Records of locating words and elements ▸
---
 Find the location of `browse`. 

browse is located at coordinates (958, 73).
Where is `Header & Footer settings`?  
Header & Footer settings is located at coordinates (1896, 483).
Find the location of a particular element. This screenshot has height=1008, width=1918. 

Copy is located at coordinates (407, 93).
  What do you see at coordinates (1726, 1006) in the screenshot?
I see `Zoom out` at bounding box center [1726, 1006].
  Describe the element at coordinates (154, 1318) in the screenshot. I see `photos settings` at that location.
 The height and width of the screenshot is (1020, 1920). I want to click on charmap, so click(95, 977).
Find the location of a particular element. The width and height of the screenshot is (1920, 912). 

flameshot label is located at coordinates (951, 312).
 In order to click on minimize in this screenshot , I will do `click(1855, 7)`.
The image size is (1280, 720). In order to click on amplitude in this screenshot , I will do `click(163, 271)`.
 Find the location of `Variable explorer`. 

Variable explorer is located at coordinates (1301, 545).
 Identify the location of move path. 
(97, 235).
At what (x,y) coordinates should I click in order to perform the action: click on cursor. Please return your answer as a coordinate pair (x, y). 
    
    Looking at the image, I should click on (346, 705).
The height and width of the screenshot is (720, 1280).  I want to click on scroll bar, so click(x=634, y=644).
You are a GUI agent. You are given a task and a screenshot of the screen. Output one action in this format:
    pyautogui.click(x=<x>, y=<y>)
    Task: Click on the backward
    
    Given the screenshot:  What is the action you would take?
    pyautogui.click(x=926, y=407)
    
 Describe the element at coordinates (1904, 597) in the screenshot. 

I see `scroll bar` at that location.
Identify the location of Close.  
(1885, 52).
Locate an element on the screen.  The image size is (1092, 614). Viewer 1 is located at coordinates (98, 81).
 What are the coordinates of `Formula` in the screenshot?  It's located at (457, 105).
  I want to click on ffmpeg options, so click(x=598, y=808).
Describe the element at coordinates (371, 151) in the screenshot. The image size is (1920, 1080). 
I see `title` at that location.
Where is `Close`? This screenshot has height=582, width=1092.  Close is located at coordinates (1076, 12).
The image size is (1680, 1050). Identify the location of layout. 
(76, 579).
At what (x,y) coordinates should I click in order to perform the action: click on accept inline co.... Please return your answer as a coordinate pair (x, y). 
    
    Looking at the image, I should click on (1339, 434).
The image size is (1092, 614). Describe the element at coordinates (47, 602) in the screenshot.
---
Exercise brief ▸
Copy out every line of the records above word for word.

Response for this exercise ▸
 Find the location of `browse`. 

browse is located at coordinates (958, 73).
Where is `Header & Footer settings`?  
Header & Footer settings is located at coordinates (1896, 483).
Find the location of a particular element. This screenshot has height=1008, width=1918. 

Copy is located at coordinates (407, 93).
  What do you see at coordinates (1726, 1006) in the screenshot?
I see `Zoom out` at bounding box center [1726, 1006].
  Describe the element at coordinates (154, 1318) in the screenshot. I see `photos settings` at that location.
 The height and width of the screenshot is (1020, 1920). I want to click on charmap, so click(95, 977).
Find the location of a particular element. The width and height of the screenshot is (1920, 912). 

flameshot label is located at coordinates (951, 312).
 In order to click on minimize in this screenshot , I will do `click(1855, 7)`.
The image size is (1280, 720). In order to click on amplitude in this screenshot , I will do `click(163, 271)`.
 Find the location of `Variable explorer`. 

Variable explorer is located at coordinates (1301, 545).
 Identify the location of move path. 
(97, 235).
At what (x,y) coordinates should I click in order to perform the action: click on cursor. Please return your answer as a coordinate pair (x, y). 
    
    Looking at the image, I should click on (346, 705).
The height and width of the screenshot is (720, 1280).  I want to click on scroll bar, so click(x=634, y=644).
You are a GUI agent. You are given a task and a screenshot of the screen. Output one action in this format:
    pyautogui.click(x=<x>, y=<y>)
    Task: Click on the backward
    
    Given the screenshot:  What is the action you would take?
    pyautogui.click(x=926, y=407)
    
 Describe the element at coordinates (1904, 597) in the screenshot. 

I see `scroll bar` at that location.
Identify the location of Close.  
(1885, 52).
Locate an element on the screen.  The image size is (1092, 614). Viewer 1 is located at coordinates (98, 81).
 What are the coordinates of `Formula` in the screenshot?  It's located at (457, 105).
  I want to click on ffmpeg options, so click(x=598, y=808).
Describe the element at coordinates (371, 151) in the screenshot. The image size is (1920, 1080). 
I see `title` at that location.
Where is `Close`? This screenshot has height=582, width=1092.  Close is located at coordinates (1076, 12).
The image size is (1680, 1050). Identify the location of layout. 
(76, 579).
At what (x,y) coordinates should I click in order to perform the action: click on accept inline co.... Please return your answer as a coordinate pair (x, y). 
    
    Looking at the image, I should click on (1339, 434).
The image size is (1092, 614). Describe the element at coordinates (47, 602) in the screenshot.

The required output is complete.